Incidente Jolly Nero: interrogato il direttore d’armamento della Messina. La Procura: a dicembre indagini chiuse

Genova. Sono quasi chiuse le indagini coordinate dal pubblico ministero Walter Cotugno sulla tragedia del 7 maggio scorso quando la nave della Messina Jolly Nero si è schiantata contro la torre dei piloti del porto di Genova uccidendo nove persone.

Questa mattina negli uffici della Procura è stato interrogato il consigliere d’amministrazione e direttore d’armamento della compagnia Messina. Gianpaolo Olmetti.

Il comandante Olmetti, 62 anni, è responsabile anche del Sistema di Gestione sicurezza (Sms) della Compagnia, che prevede per legge l’analisi degli incidenti occorsi alla flotta e l’adozione di opportune contromisure per evitare il ripetersi degli eventi. L’Olmetti, difeso dagli avvocati Angelo Giarda e Carlo Uva, si è difeso presentando anche una memoria di sintesi rispetto agli incidenti che la Procura ha raccolto come elementi di prova.

Olmetti, come il comandante Paoloni, il pilota Anfossi, il primo ufficiale Repetto e il direttore di macchina Gianmoro è indagato per omicidio colposo plurimo, attentato alla sicurezza dei trasporti e crollo colposo di costruzione. Ma la sua è evidentemente una posizione più defilata (Olmetti in quanto direttore dell’armamento non era a bordo della Jolly ma quella sera era in ufficio nella sede dalla Compagina Messina), che riguarda appunto la messa a punto di un sistema di sicurezza volto a prevenire il ripetersi di incidenti.

La sua posizione quindi, sembra, a questo punto delle indagini, l’unica su cui la Procura deve ancora prendere una decisione definitiva rispetto a una richiesta di rinvio a giudizio.

E Olmetti, insieme al pilota Paolo Anfossi, è anche l’unico che ha accettato finora di rispondere alle domande del pm, mentre tutti gli altri indagati si sono avvalsi della facoltà di non rispondere.
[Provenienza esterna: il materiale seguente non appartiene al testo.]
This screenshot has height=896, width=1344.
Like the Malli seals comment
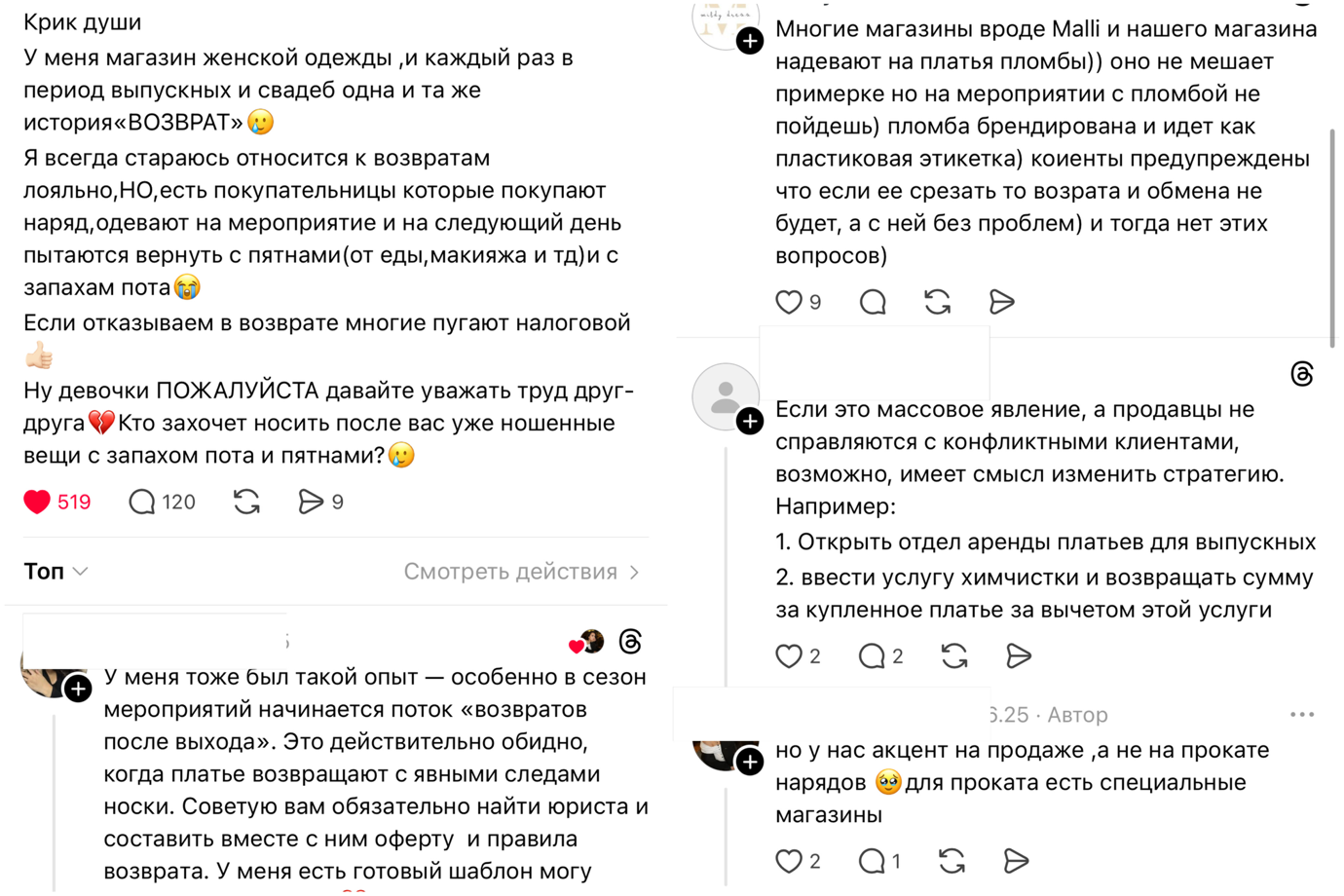pyautogui.click(x=788, y=302)
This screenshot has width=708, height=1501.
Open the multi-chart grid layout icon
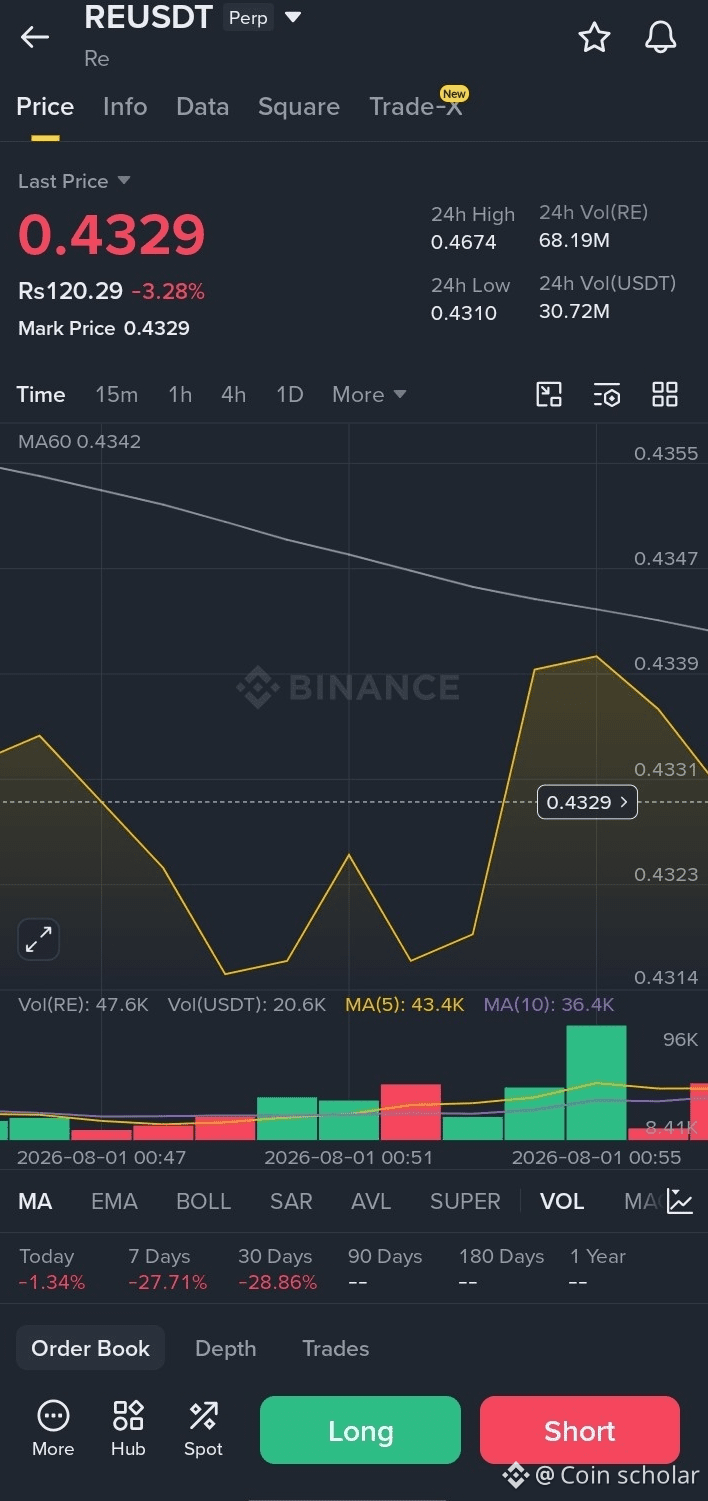[665, 394]
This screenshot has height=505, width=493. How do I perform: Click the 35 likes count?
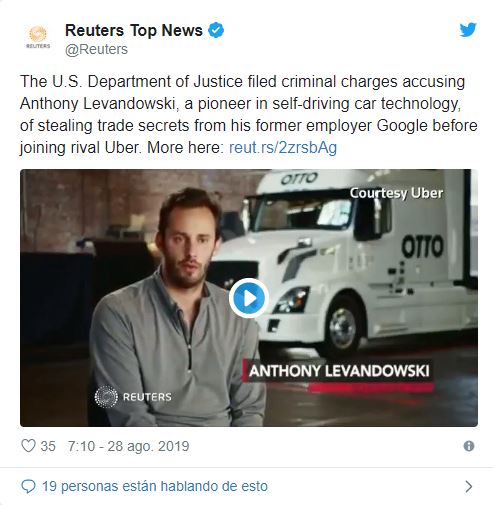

Con quello di questa mattina gli interrogatori sono terminati. La Procura attende solo che dalla Marina militare di Livorno arrivi un supplemento di indagini tecniche relative alla nave per mettere insieme tutti i “pezzi” che ricostruiscono le responsabilità del tragico schianto. E la volontà del Procura è chiara: chiudere le indagini entro dicembre, senza chiedere alcuna proroga.

Olmetti e’ anche indagato per l’articolo 611 del codice penale, che si riferisce a chi usa violenza o minaccia per fare commettere a qualcuno un reato. Secondo il direttore di macchina Fabio Gianmoro, infatti, Olmetti avrebbe fatto pressioni perché i marinai la notte dell’incidente, non parlassero con i magistrati ma solo con la Capitaneria di Porto. Come detto, quella sera alle 23 Olmetti era ancora nel suo ufficio. Ed è proprio lui che il comandante Paoloni chiama al telefono pochi minuti dopo il disastro. Esattamente tre minuti dopo. Sono le 23.02 e Paoloni avverte così i Messina: “Olmetti sono Paoloni, siamo andati addosso alla banchina. E’ successo un disastro, abbiamo buttato giù la torre dei piloti”.